Tired of feeling like you’re in a dating rut? Sometimes Tinder is fun, but it doesn’t yield the long-term results you crave. If you really want things to change, you’re going to have to explore other options and mix up your routine.

Change is hard – it requires getting out of your comfort zone and putting in some effort. I think that Tinder has been such an attractive app because it takes all of the effort out of dating, leaving it to be more of a game to pass the time. Don’t get me wrong – there are couples who met over Tinder, but they also made an effort to meet each other in person, too. Dating has to happen for a relationship to evolve.

Instead of relying on your dating apps like Tinder, it’s time to explore your options. Traditional online dating sites – especially those that charge a fee for their matching services – tend to attract daters who are a little more serious, a bit more invested. Mix up your routine by joining Match.com or eHarmony, and enlisting a friend to help craft your profile. (I find that many people aren’t very accurate with describing themselves – either they try to create a certain “image” and don’t come across as trustworthy or real, or they downplay their assets, thinking humility is a good trait to attract someone romantically. It’s not.

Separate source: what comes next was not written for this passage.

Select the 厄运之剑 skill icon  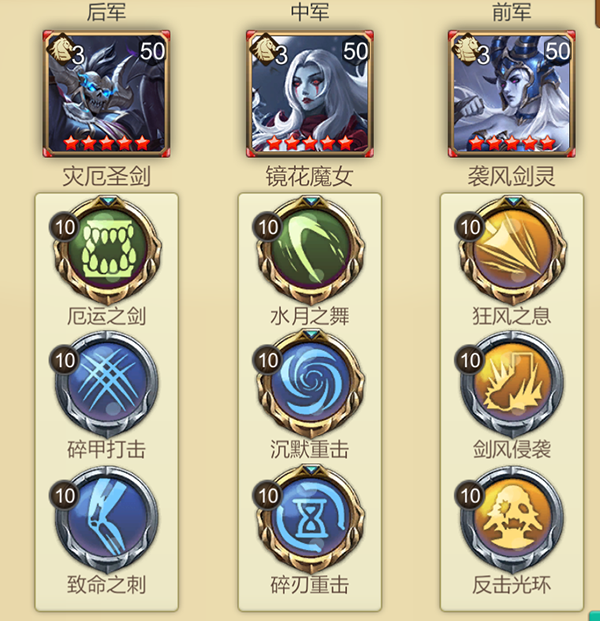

Matchmaking services are also an interesting option, because they are a little more curated and provide a higher level of customized service. If this kind of thing intimidates you, start with a service like “It’s Just Lunch.” It’s Just Lunch provides a way to cut to the chase, where you are set up on a simple lunch date with a match to see if you click. It’s casual, but at least you get to meet in person to see if there’s any chemistry, rather than dealing with messages from dating apps which go nowhere.

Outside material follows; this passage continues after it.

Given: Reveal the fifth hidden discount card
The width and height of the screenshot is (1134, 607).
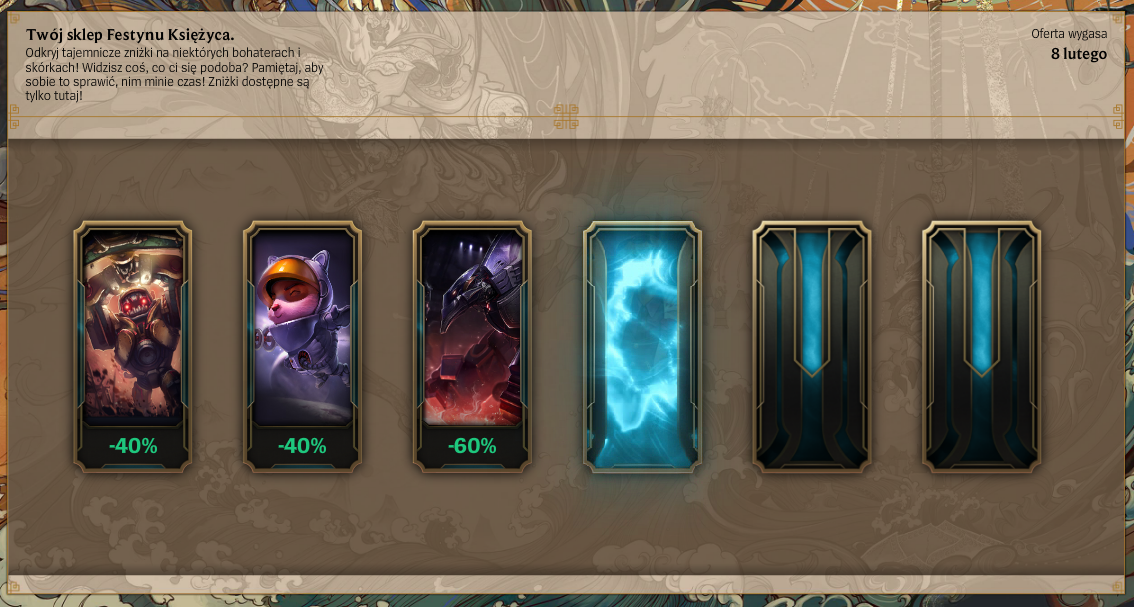Looking at the screenshot, I should (811, 347).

Dating apps are a good thing, they just aren’t able to provide a different type of experience – they are for quick views and snap judgments, and people move rather quickly through them. When you meet someone via an online dating site or service however, the process moves a bit slower – you message back and forth, you are encouraged to meet in person, and you get a chance to “date” rather than sort through endless options. There’s something to be said for taking your time.